Moiré superlattices and interlayer excitons in transition metal dichalcogenide heterobilayers
Abstract
TMD heterobilayers provide a great solid state platform to study excitonic or electronic correlated phases described by the Hubbard model. Indeed, they host strongly bound interlayer excitons (IXs) whose electron and hole are confined in distinct monolayers. The spatial separation between the charge carriers reduces the overlap between their wavefunctions, confering the IXs radiative lifetimes longer than 100ns. Moreover, a moiré superlattice emerges in these structures due to the lattice mismatch and/or twist angle between the crystallographic orientations of the two monolayers. The periodic potentialarising from this is predicted to trap the excitons, thus forming an array of correlated IXs.
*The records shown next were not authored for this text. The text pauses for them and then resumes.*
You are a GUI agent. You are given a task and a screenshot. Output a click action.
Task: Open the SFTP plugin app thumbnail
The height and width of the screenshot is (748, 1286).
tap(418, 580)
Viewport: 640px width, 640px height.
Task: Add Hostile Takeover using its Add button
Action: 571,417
In this thesis, we fabricate and study such heterobilayers through low temperature microphotoluminescence experiments and atomic force microscopy. We first investigate MoSe2/WSe2 heterostructures. Our findings reveal IX spectral variations predominantly driven by the relative twist angle between the monolayers. In nearly-aligned samples, we suspect atomic reconstruction to take place, precluding IX confinement in the moiré superlattice. Conversely, at finite relative twist angles between 2 and 5°, we mainly observe optical signatures of IX trapping, which we correlate with the presence of a moiré superlattice observed in AFM images. However, spatial distortion of this superlattice complicates the interpretation of IX PL spectra, hindering the clear observation of correlated excitonic phases.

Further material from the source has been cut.